Beginning with the line where "The height and width of the screenshot is (319, 596)." appears, retype every remaining line of the data below, both the first and last included.

BEGIN DATA UNDER STUDY

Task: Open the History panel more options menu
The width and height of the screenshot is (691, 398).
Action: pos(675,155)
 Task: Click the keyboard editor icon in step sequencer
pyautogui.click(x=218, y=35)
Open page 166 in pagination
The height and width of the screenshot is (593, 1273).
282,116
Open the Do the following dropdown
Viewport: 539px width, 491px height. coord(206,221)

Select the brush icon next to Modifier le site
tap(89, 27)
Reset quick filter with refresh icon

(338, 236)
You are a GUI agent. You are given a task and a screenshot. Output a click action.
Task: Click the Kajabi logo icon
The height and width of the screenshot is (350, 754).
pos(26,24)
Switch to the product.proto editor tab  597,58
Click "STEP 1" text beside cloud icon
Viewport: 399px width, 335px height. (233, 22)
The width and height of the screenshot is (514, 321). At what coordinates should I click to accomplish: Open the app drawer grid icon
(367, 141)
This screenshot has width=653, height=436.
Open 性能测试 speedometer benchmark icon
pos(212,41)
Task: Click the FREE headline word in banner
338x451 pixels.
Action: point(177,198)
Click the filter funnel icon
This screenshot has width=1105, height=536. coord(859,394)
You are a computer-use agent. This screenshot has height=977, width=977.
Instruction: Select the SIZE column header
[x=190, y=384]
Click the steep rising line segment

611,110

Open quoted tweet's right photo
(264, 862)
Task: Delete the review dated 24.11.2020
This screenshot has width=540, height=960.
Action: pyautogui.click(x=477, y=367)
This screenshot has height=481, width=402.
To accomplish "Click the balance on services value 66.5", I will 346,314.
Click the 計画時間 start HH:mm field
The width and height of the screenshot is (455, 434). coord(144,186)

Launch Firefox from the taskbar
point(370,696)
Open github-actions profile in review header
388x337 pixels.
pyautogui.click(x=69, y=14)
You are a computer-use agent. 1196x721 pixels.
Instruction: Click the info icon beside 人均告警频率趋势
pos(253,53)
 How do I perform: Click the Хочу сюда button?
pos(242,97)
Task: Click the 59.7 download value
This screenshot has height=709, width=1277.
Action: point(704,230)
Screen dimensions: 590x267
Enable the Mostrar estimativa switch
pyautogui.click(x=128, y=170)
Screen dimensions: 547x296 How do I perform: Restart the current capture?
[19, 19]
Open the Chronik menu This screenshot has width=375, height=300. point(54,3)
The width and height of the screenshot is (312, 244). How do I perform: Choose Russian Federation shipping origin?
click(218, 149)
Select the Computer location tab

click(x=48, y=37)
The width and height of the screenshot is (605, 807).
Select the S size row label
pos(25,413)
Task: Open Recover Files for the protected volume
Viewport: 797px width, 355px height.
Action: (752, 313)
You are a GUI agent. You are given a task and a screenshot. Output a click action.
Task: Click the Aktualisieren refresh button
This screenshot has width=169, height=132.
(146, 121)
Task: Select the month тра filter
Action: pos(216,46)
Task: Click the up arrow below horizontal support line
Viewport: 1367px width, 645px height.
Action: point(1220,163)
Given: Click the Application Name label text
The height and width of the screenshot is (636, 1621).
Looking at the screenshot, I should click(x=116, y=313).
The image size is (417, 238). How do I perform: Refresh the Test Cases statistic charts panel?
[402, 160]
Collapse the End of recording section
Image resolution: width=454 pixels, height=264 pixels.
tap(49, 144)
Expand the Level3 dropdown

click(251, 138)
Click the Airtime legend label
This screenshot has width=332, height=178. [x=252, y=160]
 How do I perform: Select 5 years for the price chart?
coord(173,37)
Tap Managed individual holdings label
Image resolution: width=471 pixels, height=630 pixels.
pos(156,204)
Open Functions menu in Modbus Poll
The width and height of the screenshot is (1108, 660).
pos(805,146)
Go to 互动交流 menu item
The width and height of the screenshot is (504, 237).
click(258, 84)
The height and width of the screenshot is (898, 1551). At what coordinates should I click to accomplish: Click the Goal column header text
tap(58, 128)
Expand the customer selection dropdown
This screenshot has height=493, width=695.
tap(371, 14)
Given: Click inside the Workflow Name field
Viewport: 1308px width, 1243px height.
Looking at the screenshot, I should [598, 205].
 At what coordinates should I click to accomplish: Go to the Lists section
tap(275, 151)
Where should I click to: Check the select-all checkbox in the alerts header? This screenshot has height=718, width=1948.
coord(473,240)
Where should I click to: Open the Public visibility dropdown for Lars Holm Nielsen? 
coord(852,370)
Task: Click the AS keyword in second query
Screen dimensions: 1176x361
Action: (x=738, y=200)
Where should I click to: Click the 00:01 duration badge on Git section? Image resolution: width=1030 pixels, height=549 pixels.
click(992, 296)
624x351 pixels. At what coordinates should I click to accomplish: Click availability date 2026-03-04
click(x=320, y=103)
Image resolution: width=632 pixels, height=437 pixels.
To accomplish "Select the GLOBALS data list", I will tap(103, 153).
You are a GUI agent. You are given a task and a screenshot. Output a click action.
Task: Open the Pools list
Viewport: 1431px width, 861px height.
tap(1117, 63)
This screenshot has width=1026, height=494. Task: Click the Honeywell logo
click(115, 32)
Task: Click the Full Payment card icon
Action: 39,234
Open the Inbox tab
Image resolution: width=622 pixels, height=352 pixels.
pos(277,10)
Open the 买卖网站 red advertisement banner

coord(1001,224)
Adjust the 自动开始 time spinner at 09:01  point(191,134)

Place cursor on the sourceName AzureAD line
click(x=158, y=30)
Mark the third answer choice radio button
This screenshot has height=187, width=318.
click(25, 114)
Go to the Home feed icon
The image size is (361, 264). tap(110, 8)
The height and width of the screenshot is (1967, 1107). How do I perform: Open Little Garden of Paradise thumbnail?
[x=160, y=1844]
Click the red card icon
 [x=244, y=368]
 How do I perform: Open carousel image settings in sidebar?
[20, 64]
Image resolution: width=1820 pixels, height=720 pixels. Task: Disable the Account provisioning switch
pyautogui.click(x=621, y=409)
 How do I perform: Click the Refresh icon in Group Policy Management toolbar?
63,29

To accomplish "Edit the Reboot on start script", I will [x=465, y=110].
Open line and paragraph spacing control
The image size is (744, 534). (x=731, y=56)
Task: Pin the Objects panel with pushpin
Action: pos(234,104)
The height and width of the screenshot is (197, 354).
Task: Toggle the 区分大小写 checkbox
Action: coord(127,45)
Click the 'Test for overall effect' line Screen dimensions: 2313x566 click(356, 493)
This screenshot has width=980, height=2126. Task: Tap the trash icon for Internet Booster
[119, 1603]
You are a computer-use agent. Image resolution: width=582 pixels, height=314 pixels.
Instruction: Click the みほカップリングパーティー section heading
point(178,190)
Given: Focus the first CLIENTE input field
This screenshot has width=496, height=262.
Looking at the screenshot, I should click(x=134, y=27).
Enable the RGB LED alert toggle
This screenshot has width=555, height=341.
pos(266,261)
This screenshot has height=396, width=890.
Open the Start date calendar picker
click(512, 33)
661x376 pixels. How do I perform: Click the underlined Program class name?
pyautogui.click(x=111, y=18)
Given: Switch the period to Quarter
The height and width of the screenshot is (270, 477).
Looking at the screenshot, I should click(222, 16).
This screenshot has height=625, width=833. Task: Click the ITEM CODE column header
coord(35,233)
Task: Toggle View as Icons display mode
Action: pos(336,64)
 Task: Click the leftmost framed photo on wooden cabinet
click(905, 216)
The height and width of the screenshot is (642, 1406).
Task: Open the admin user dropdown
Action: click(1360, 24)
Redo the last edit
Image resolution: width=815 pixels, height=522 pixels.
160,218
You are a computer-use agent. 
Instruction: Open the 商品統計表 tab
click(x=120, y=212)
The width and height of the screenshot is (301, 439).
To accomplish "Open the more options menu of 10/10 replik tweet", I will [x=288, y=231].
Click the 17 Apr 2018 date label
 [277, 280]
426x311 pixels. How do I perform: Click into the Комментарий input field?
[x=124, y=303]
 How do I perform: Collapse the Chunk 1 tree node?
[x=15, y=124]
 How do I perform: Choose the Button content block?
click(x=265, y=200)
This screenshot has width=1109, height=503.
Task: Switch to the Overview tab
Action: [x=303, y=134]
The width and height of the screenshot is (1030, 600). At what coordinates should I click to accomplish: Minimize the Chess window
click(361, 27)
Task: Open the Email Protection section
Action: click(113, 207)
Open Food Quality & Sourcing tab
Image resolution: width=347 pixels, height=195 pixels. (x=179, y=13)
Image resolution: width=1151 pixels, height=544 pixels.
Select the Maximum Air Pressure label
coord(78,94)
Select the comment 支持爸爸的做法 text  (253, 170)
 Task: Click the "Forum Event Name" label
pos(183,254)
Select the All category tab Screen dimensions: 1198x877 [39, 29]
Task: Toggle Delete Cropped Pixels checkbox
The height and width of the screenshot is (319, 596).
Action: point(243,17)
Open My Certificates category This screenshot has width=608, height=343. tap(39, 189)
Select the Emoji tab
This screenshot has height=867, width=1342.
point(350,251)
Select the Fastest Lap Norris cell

END DATA UNDER STUDY

▸ **WRITTEN SOLUTION**
The height and width of the screenshot is (319, 596).
Action: point(243,17)
Open My Certificates category This screenshot has width=608, height=343. tap(39, 189)
Select the Emoji tab
This screenshot has height=867, width=1342.
point(350,251)
Select the Fastest Lap Norris cell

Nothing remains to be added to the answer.